Writing Speed-of-Light Flash Attention for 5090 in CUDA C++
7 comments
·August 23, 2025ProofHouse
Damn awesome. This going to take me 3 reads and a week to digest
steinvakt2
I had a 5090 some months ago but couldnt get flash attention to work. Does it now work natively? What about 5080?
sigmoid10
Pytorch now has native support for the Blackwell architecture:
zackangelo
Curious what issues you were having. The kernel should compile natively if you pass nvcc the correct arch flags, although it probably won't take advantage of any new hardware features.
doctorpangloss
Hmm, but supposing the accelerated NVIDIA specific inference data types were available for Triton, then you would just use that? Why not contribute to Triton, they accept PRs?

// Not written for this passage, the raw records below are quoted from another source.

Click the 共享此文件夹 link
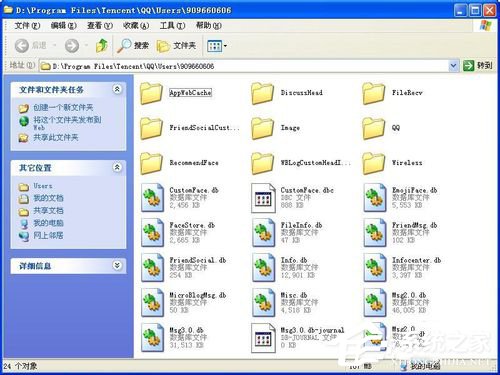 coord(55,137)
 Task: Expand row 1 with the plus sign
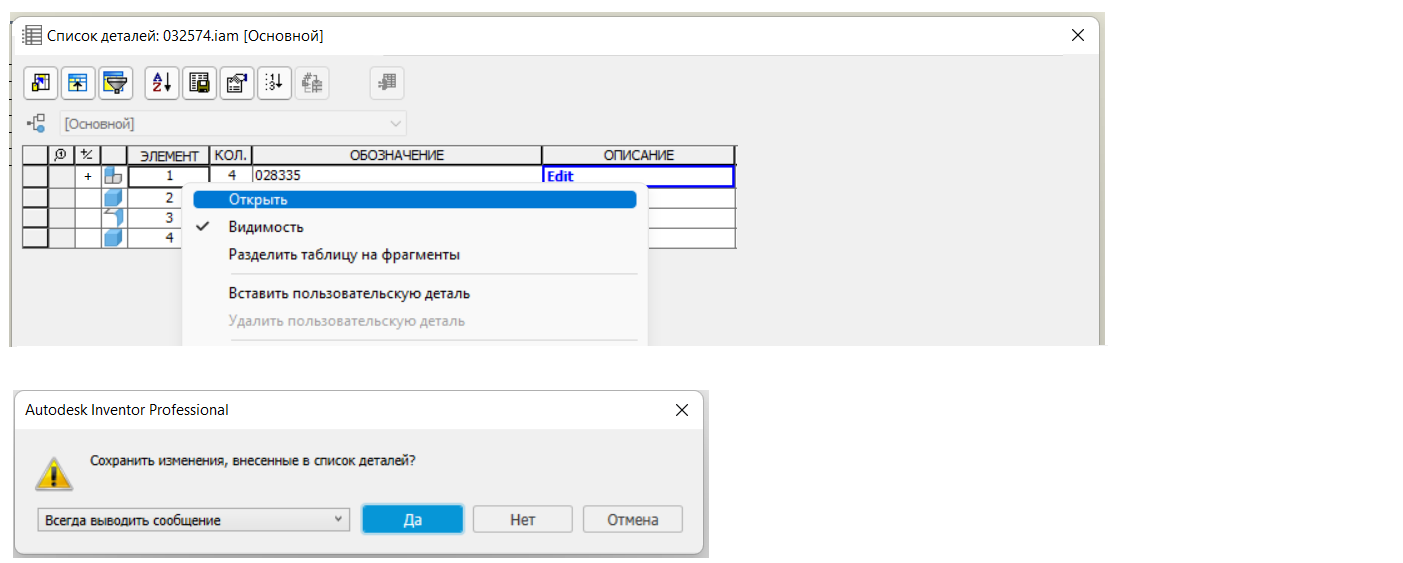click(88, 176)
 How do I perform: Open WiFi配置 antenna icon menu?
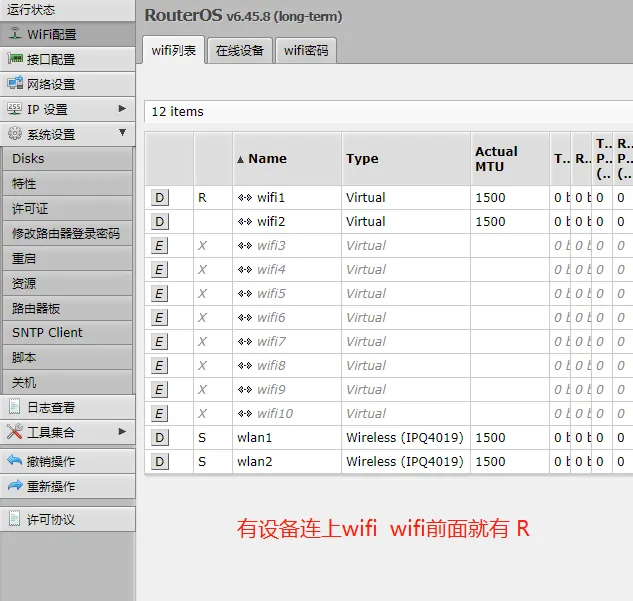click(x=15, y=34)
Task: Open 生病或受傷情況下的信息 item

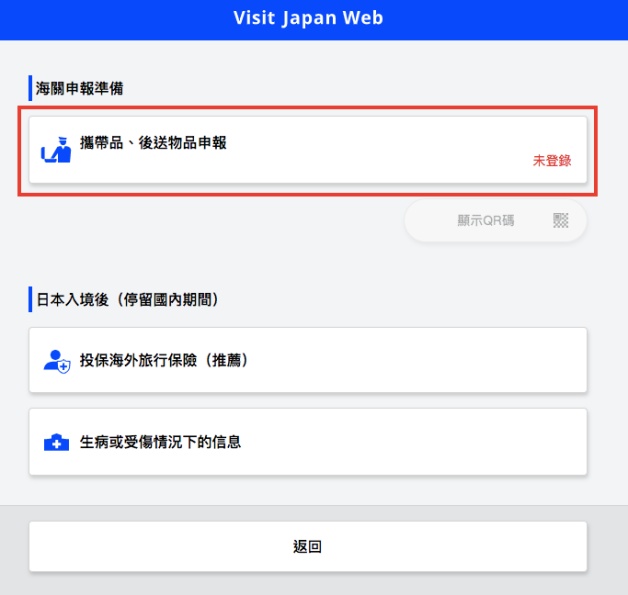Action: 308,442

Like so what if you do free product ecosystem development for NVIDIA and giant corporations by contributing to Triton?
qeternity
Second line of the post:
> The main objective is to learn writing attention in CUDA C++, since many features are not available in Triton, such as MXFP8 / NVFP4 MMA for sm120.
I was surprised to see 5090's theoretical BF16 TFLOPs at just 209.5. That's not even 10% of the server Blackwell (B200 is 2250, and GB200 is 2500). B200 costs around $30-40k per GPU, so that's almost in line with their relative performance.
Starting with 4090, NVIDIA limits the performance of tensor cores on gaming cards, specifically for ops that might be used in training. FP8 and FP16 matmuls run at full speed if accumulating in FP16 (I've never seen anyone use this), but only half speed when accumulating in FP32. This restriction is not present for lower precision matmuls like FP4, or removed entirely on the workstation-class cards like RTX Pro 6000.
It doesn't seem worth it to use NVIDIA gaming cards as a "cheaper FLOPs" alternative anymore (e.g. diffusion models could have been cheaper to run on 4090 than H100). They are generous with memory bandwidth though, nearly 2TB/s is amazing!